You need to get out of the house to do important errands, but you're highly worrisome that some burglar will barge into your home right at the moment you are not there to defend it. Fret not with Presence, an app specifically created to monitor the domestic ongoing activity right in your home.

Launched on April, the app basically uses old iPhones, iPad or iPods, converts them into security cameras that could stream live, real-time images and audio wherever you are, while at the same time essentially giving you information on every activity that happens inside your house through motion detection notifications.

Compared with complex and expensive monitoring systems, Presence is foremost free and can be acquired simply by downloading and configuring the app.
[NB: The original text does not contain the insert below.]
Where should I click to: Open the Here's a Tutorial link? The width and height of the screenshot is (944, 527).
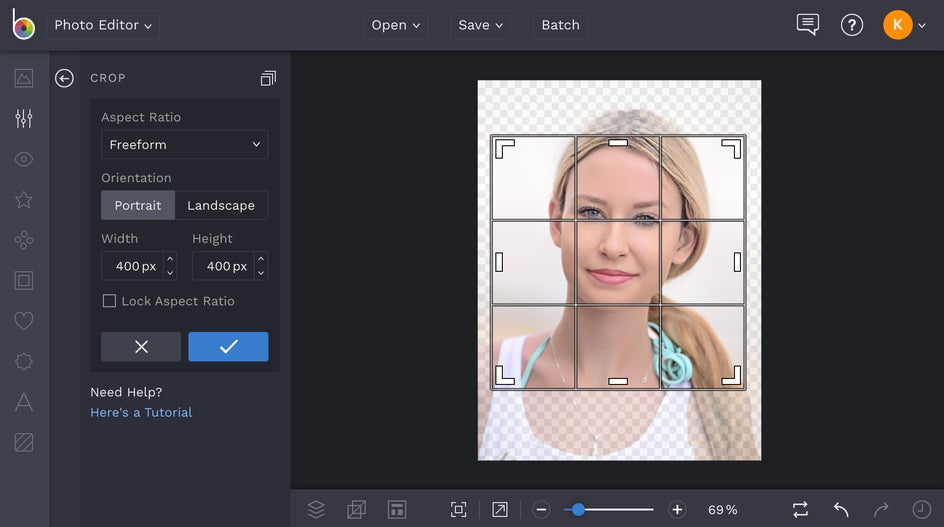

Consumers must of course need to have two devices for the app to work. after installing, they need to create a login to their account on the two devices, afterwards they can already start the camera with the app on one of the devices and then view the image it is getting from the other device.

The app can be customized to record detected motion and to send alerts. It can also help avoid false alarms because it sends an email to the user showing the motion that triggered the alert through a video clip.

"With these high-end security systems, you have a lot of false positives and then the security company and police come out and it turns out it was your cat knocking over a broom or something like that," Gene Wang, chief executive of the Palo Alto, California-based company People Power that created Presence, told Reuters.

According to estimates by the Organization for Economic Co-operation and Development, the average household with two teenage children by 2022 will own about 50 Internet-connected devices, up from about 10 today.

"(Apps) are the people end of the Internet of things," Stephen Prentice, vice president and fellow at research advisory firm Gartner, said.

"On one hand you've got all these devices giving out information, and on the other you have people accessing them increasingly through their tablets or mobile phones."